Blue Team Rust: What is "Memory Safety", Really?

07-29-2020 | A brief technical primer on Rust's key security feature, with embedded-specific context.

08-02-2020 update: Reddit discussion here, Hacker News here. Appreciate all the community feedback!

Rust Memory Safety

Tools shape both their user and their result. Paradigms of C and C++ have molded generations of systems programmers, the ubiquity and staying power of both languages is a testament to their utility. But the resultant software has suffered decades of memory corruption CVEs.

Rust, as a compiled language without garbage collection, supports what have traditionally been C/C++ domains. This includes everything from high-performance distributed systems to microcontroller firmware. Rust offers an alternative set of paradigms, namely ownership and lifetimes. If you've never tried Rust, imagine pair programming alongside a nearly-omniscient but narrowly-focused perfectionist. That's what the borrow checker, a compiler component implementing the ownership concept, can sometimes feel like. In exchange for the associated learning curve, we get memory safety guarantees.

Like many in the security community, I've been drawn to Rust by the glittering promise of a safe alternative. But what does "safe" actually mean on a technical level? Is the draw one of moths to flame, or does Rust fundamentally change the game?

This post is my attempt to answer these questions, based on what I've learned so far. Memory safety is a topic knee-deep in operating system and computer architecture concepts, so I have to assume formidable prior systems security knowledge to keep this post short-ish. Whether you're already using Rust or are just flirting with the idea, hope you find it useful!

What exactly are the "memory safety guarantees"? In terms of exploitability?

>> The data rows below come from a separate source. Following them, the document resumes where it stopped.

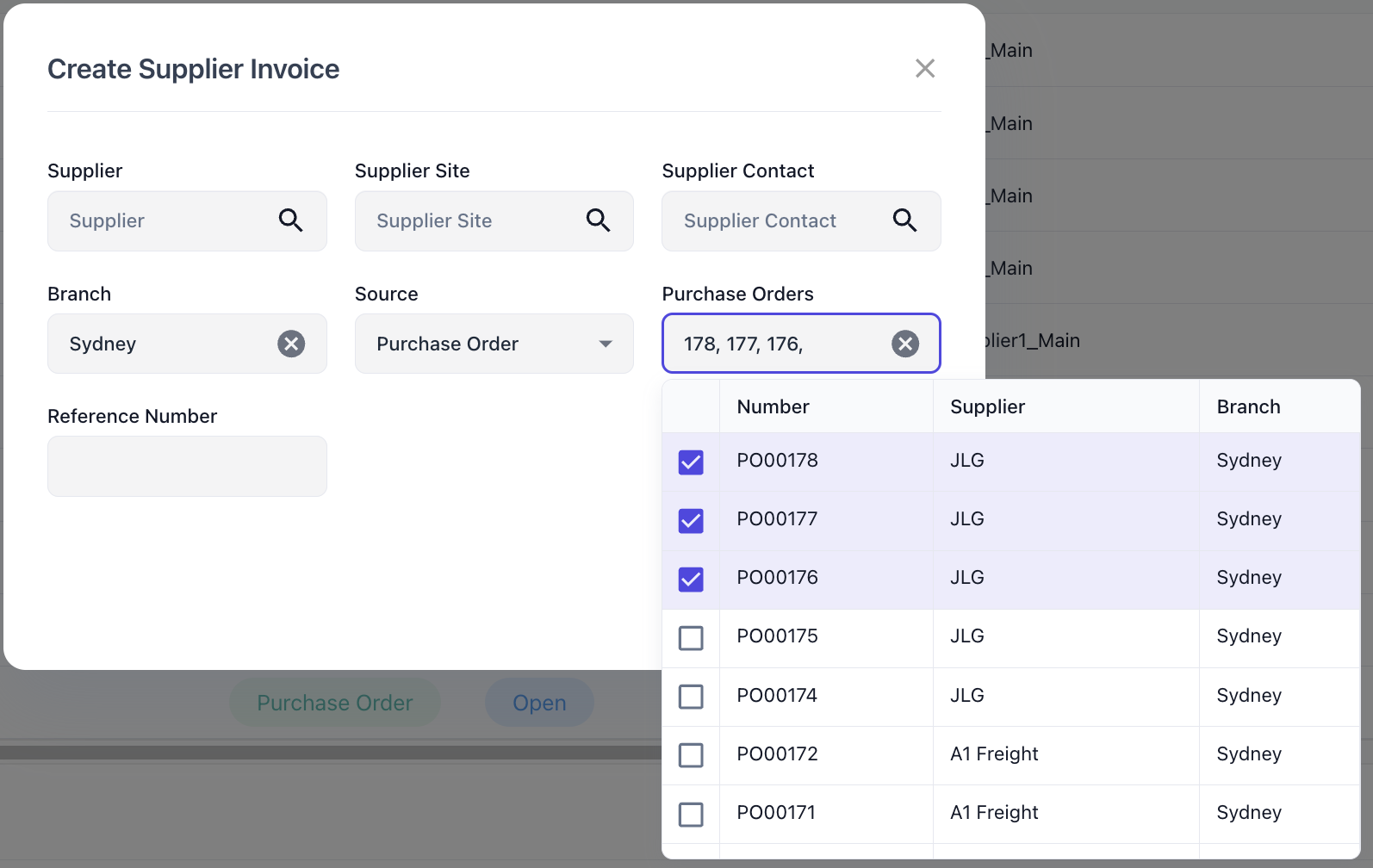Click the Number column header
This screenshot has height=868, width=1373.
[x=773, y=406]
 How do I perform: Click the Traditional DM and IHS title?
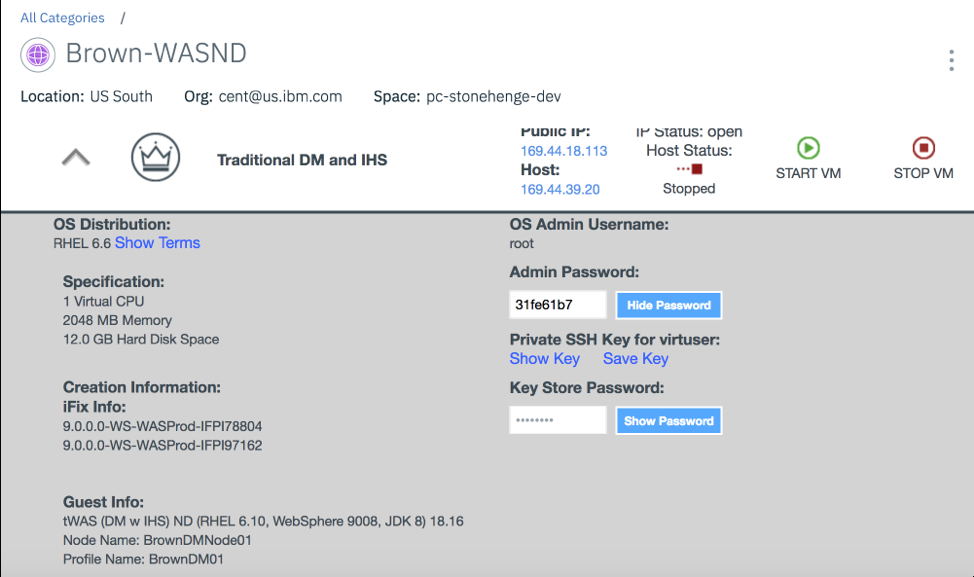[x=302, y=160]
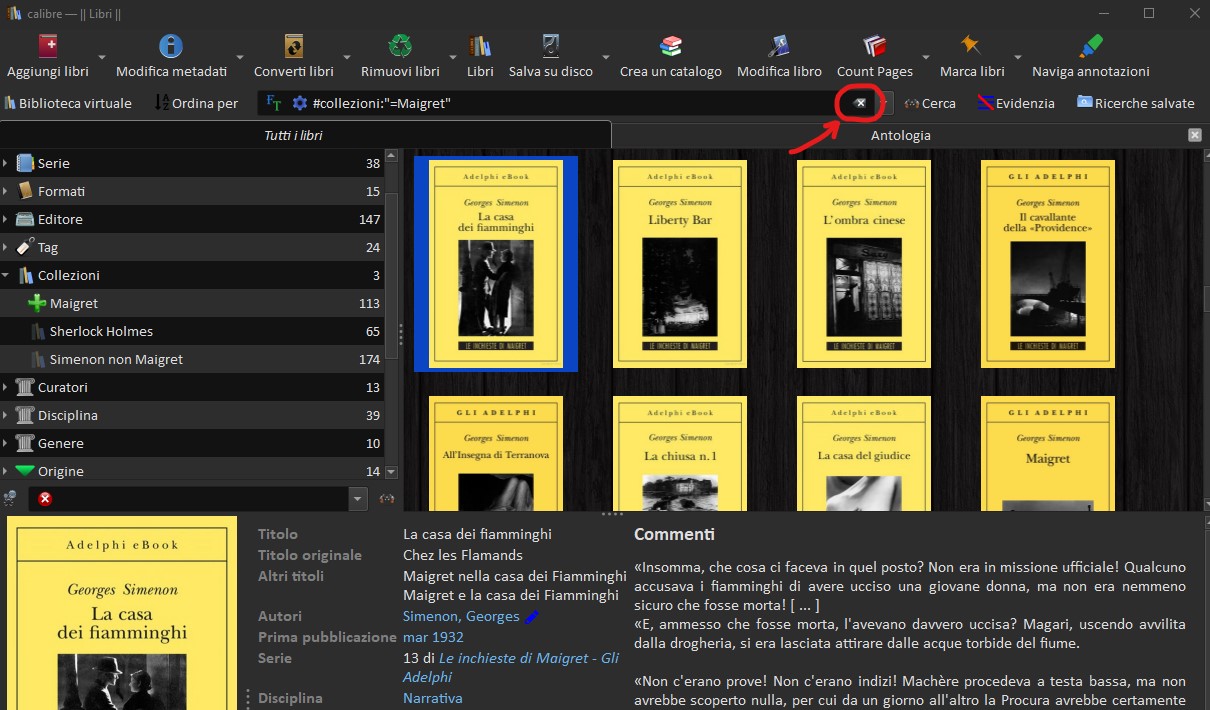1210x710 pixels.
Task: Toggle the Maigret collection filter
Action: click(x=74, y=303)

Let's start with the good news. Rust largely prevents a major vector for information leakage and malicious code execution:

Stack protection: Classic stack-smashing is now an exception and not memory corruption; attempts to write past the end of a buffer will trigger a panic instead of leading to buffer overflow. Regardless of panic handling logic (e.g. panic_reset), your application could still be subject to Denial of Service (DoS) attacks. This is why fuzzing Rust is still worthwhile. But, as the panic prevents attacker-controlled stack corruption, you won't fall victim to Arbitrary or Remote Code Execution (ACE and RCE, respectively). Attempts to read past the end of a buffer are similarly stopped, so no Heartbleed-style bugs. Enforcement is dynamic: the compiler inserts runtime bounds checks where necessary, incurring small performance overhead. Bounds checks are more effective than the stack cookies a C compiler might insert because they still apply when indexing linear data structures, an operation that's easier to get right with Rust's iterator APIs.
Heap protection: Bounds checks and panic behavior still apply to heap-allocated objects. In addition, the ownership paradigm eliminates dangling pointers, preventing Use-After-Free (UAF) and Double-Free (DF) vulnerabilities: heap metadata is never corrupted. Memory leaks (meaning never freeing allocations, not over-reading data) are still possible if a programmer creates cyclical references. Compile-time static analysis does the enforcement, soundly reasoning about abstract states representing all possible dynamic executions. There is no runtime cost. Effectiveness is maximal: the program simply can't enter a bad state.
References are always valid and variables are initialized before use: safe Rust doesn't allow manipulation of raw pointers, ensuring that pointer dereferences are valid. This means no NULL dereferences for DoS and no pointer manipulation for control flow hijack or arbitrary read/write. The Option type facilitates error handling when NULL is a concept the programmer wishes to logically express. These are compile-time guarantees, courtesy of ownership and lifetimes. A similar compile-time guarantee ensures variables can't be read until they've been initialized. Use of uninitialized variables is a warning in most modern C compilers; that aspect isn't novel. But ensuring valid dereferences certainly is.
Data races are completely eliminated: Rust's ownership system ensures that any given variable can only have one writer (e.g. a mutable reference) at any given program point, but an unlimited number of readers (e.g. immutable references). In addition to enabling memory safety, this scheme solves the classic readers-writers concurrency problem. Thus Rust eliminates data races, sometimes without the need for synchronization primitives or reference counting - but not race conditions in general. Data race prevention reduces opportunities for concurrency attacks.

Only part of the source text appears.